As razões para a subnotificação são provavelmente similares àquelas vistas na sociedade em geral, incluindo o temor de descrédito, de ser estigmatizado e de sofrer represálias. Isto é ainda mais agudo em muitos contextos de crise onde MSF opera, como áreas de conflito, onde geralmente há uma carência geral de mecanismos de proteção a vítimas, um alto nível de violência generalizada e impunidade e onde as populações podem ser altamente dependentes de ajuda externa.

O tamanho, a rotatividade e a diversidade de nossas equipes requerem um esforço contínuo de informação e conscientização a respeito das políticas de MSF para abuso e assédio, assim como sobre os mecanismos para a notificação dos mesmos problemas.

Atingir e manter um ambiente de trabalho sem abuso ou assédio é um desafio contínuo, pelo qual somos todos responsáveis. Também assumimos o compromisso de não causar danos a pessoas vulneráveis que nos esforçamos para ajudar.
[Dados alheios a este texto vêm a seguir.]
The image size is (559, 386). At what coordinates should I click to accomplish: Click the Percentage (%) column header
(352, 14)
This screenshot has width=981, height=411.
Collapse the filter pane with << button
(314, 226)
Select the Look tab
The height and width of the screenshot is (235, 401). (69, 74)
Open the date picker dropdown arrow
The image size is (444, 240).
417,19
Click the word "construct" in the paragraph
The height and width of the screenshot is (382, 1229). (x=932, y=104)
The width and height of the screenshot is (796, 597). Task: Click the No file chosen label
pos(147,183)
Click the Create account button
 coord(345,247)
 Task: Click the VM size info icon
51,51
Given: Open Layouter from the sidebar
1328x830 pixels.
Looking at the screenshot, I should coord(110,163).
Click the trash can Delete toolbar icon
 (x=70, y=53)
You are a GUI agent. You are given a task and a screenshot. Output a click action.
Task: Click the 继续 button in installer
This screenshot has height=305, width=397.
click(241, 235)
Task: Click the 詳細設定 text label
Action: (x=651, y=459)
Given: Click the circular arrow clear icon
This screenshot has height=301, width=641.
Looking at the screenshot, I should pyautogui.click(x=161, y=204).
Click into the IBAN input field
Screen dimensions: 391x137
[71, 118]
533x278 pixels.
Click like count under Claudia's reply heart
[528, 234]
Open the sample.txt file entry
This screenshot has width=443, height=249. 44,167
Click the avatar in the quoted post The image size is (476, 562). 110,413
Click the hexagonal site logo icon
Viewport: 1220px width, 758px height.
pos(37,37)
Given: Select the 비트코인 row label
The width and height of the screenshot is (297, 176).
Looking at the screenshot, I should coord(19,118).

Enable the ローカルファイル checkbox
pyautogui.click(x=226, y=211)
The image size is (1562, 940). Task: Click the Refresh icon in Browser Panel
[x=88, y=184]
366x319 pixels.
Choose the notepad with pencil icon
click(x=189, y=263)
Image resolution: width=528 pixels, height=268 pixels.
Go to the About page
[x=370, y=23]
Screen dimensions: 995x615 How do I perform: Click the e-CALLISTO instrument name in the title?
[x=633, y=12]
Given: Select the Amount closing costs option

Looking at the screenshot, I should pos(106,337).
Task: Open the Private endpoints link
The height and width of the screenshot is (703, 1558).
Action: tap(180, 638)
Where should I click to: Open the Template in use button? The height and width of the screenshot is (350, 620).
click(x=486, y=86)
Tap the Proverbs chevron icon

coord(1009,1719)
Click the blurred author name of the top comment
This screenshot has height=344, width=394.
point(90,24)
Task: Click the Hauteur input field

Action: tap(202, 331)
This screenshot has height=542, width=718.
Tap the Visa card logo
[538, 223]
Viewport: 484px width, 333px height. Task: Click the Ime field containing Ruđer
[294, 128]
Nota sobre mudanças nos números: Devido a aprimoramentos na coleta e compilação de dados, MSF atualizou os números para 2017. Como resultado, o número total de reclamações para 2017 foi maior do que o inicialmente divulgado: 182, em vez de 146; o número de casos confirmados em 2017 também cresceu ligeiramente. É importante notar que, como alguns casos de 2018 ainda estão sob investigação, os números gerais ainda poderão mudar ligeiramente.